A few items catching my eye around the web this week, including probability of recession, progress on refining capacity, and Greg Mankiw and his dog.
Recession probabilities. I earlier mentioned a model by Federal Reserve researcher Jonathan Wright that describes the probability of a recession as a function of the spread between the yield on 10-year and 3-month Treasuries and the level of the fed funds rate. Political Calculations developed a tool one can use to calculate this probability. For example, if the 10-year 3-month spread remains at its current 12 basis points and the Fed hikes the funds rate to 5.25, as many now expect, the probability would be around a third. Political Calculations now has a new tool to see when that probability will go over one-half. For the current spread, a funds rate of about 6% would do it.
New refineries. Updating concerns we’ve often raised about U.S. refining capacity (e.g., [1], [2]),
Eaglespeak notes that if Americans won’t build the refineries for the gasoline we use, other countries will.
Greg Mankiw. I trust that most Econbrowser readers have already discovered Greg Mankiw’s excellent blog, whose traffic counts justify describing it as the Instapundit of econblogs. Greg’s secret seems to be the same as Glenn’s: link to lots of interesting stuff with an amazing ability to summarize the heart of the issues with a few well-chosen words.
And his dog. I’ve long appreciated the insights left in comments here and other blogs by Econbrowser reader knzn (not to spoil the inside joke, but I’m supposing it’s pronounced “Keynesian”). knzn now has his or her own blog, which he or she
self-promotes with the statement:
you’d have a hell of a time getting me to read my own blog– at least until I realized how smart the author is.
Anyway, there’s a hilarious discussion this week from knzn about the names of Greg Mankiw’s dogs.

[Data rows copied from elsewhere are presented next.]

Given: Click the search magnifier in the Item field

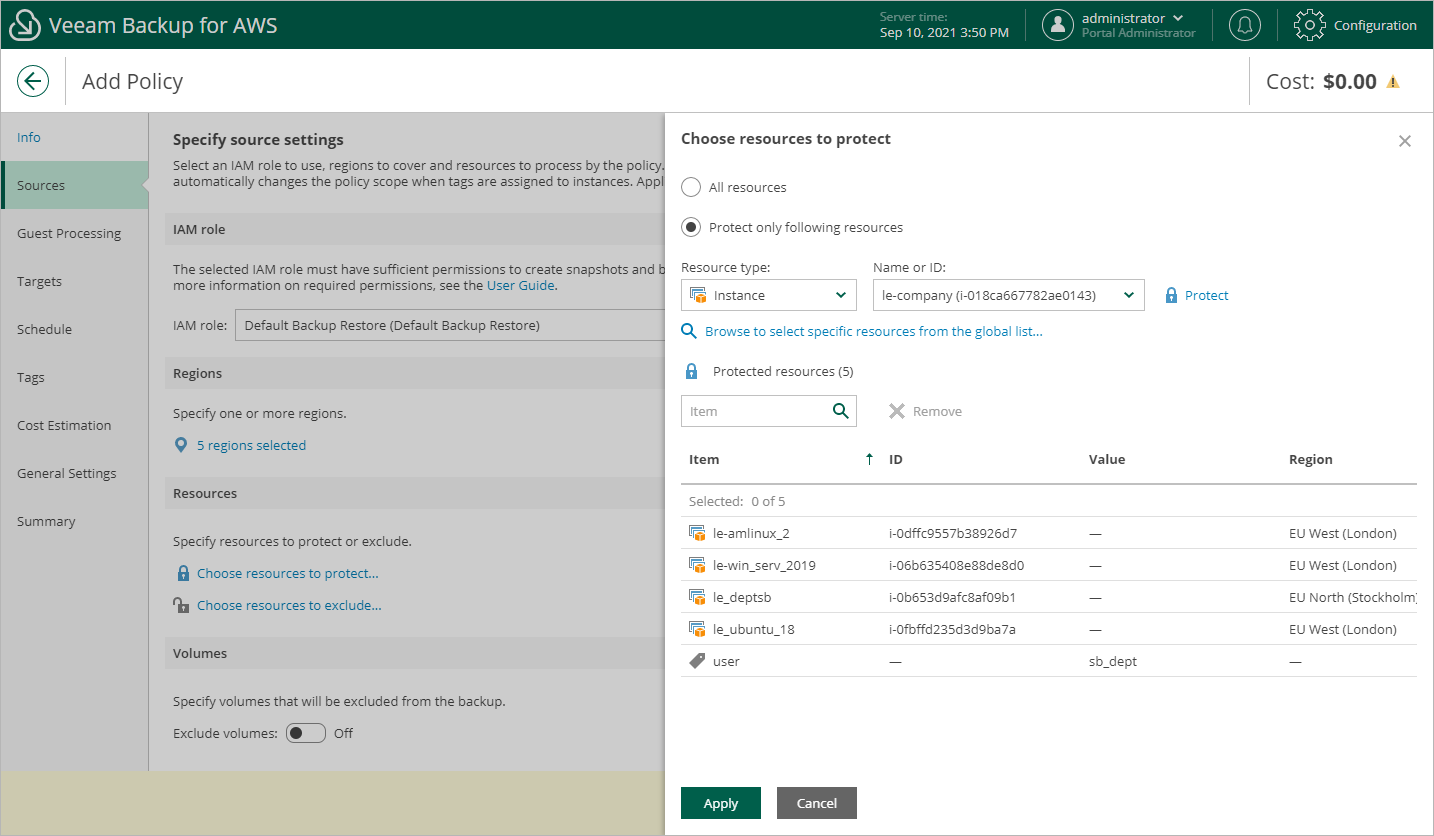Looking at the screenshot, I should 840,411.
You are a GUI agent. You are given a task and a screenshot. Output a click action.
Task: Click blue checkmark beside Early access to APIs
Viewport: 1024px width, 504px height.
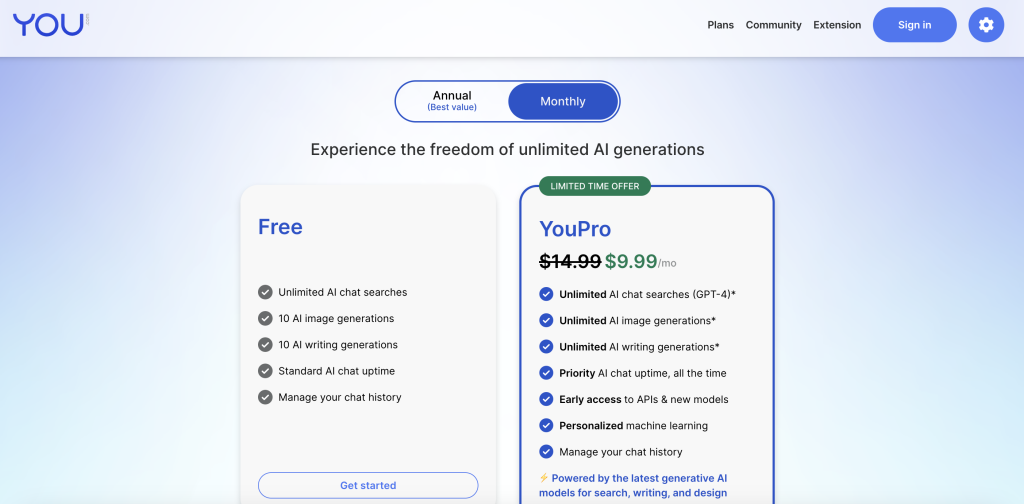546,399
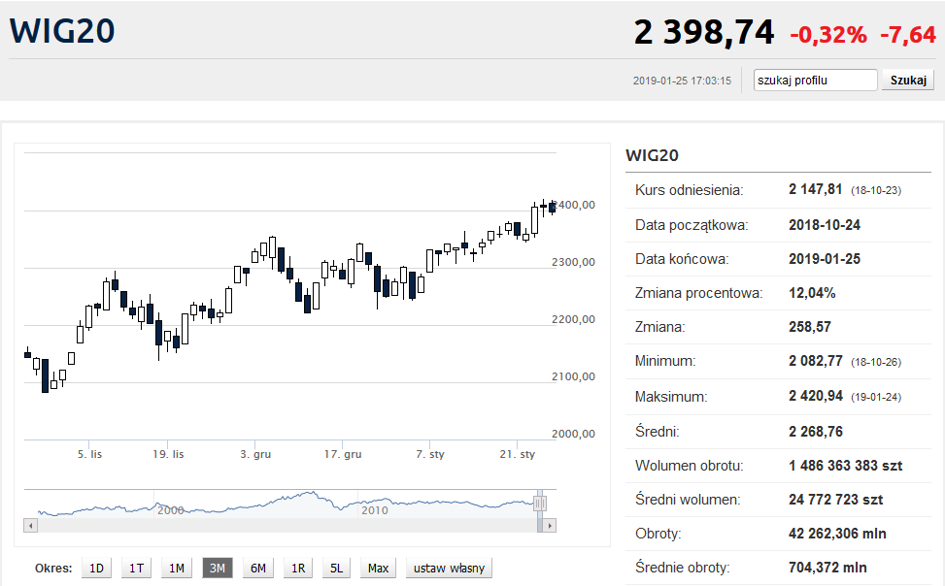Open the 'ustaw własny' custom range

click(450, 568)
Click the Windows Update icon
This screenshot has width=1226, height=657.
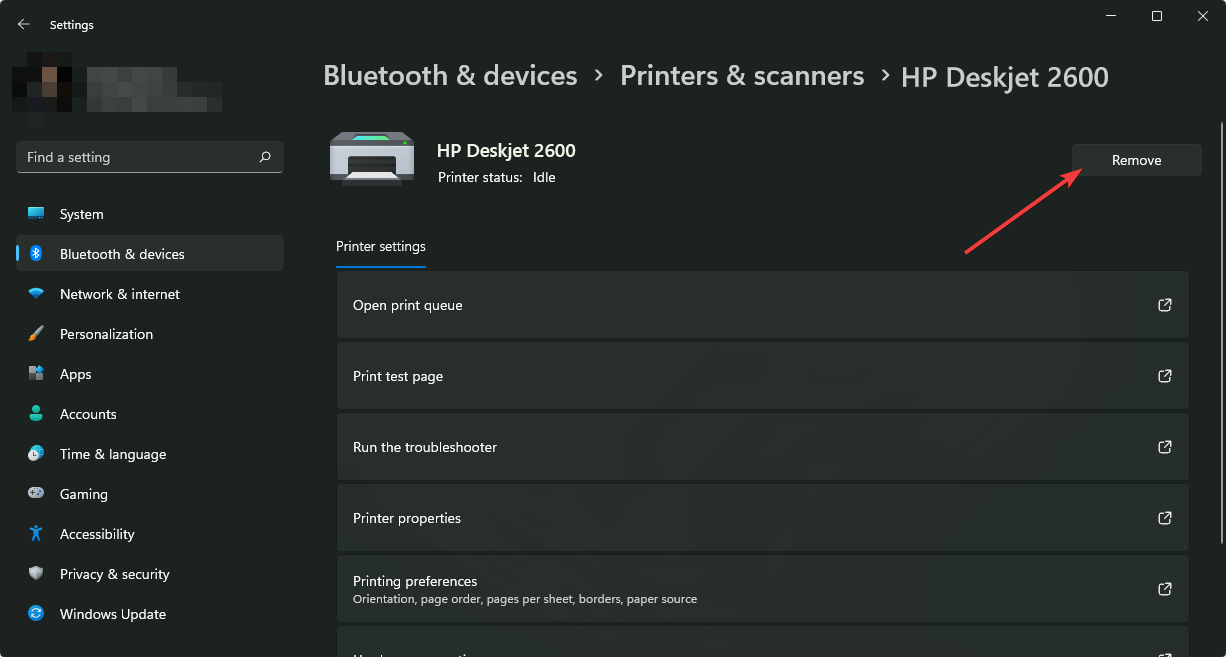(x=37, y=613)
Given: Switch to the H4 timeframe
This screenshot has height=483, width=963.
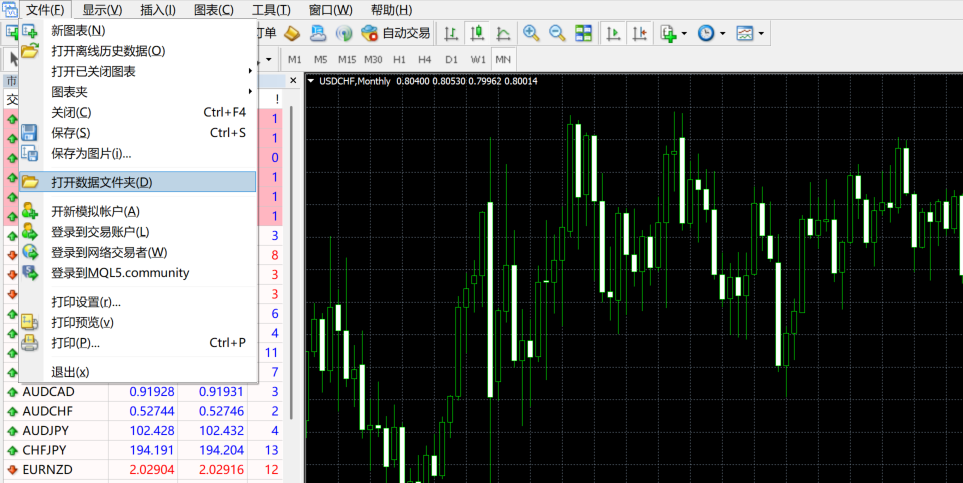Looking at the screenshot, I should [x=425, y=59].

“…how smart the author is” I wasn’t quite conceited enough to say that without putting a smiley at the end:) I guess I’ll admit to having a gender (male), since it makes the grammar easier. Anyhow, thanks for the mention. (BTW, on the subject of my name: [link])
In the article on refining capacity we have this gem:
New refining capacity of at least 6.5 million barrels a day over the next decade could shave $2 or $3 from the price of a barrel of crude oil.
New refineries lead to an increase in the demand for crude. That is an outward shift of the demand curve.
Could somebody please explain to me how an outward shift of the demand curve reults in lower prices?
Bartman, I believe the argument is that if refineries were able to process more of the lower-quality crude, that could reduce the price of light, sweet crude.
JDH: I don’t see new heavy-crude feedstock refineries reducing the demand for light crude unless they represent serious excess capacity in the refinig biz. Unless the new heavy-feedstock refineries will be using new technology that reduces the processing-cost spread between heavy and light crudes, but I’m not aware of any such technology – it still takes lots of energy to crack and recombine those long-chain molecules, and as the cost of energy increases, the spread between heavy and light crudes should grow more than linearly.
The current refining crunch has a big impact on refiner’s margins, but a negligible one on the market price of crude. If we get more refineries the margin should shrink, but whether the reduced margins will be more or less than the expected increase in crude based on the increased demand is a question requiring detailed analysis, I guess.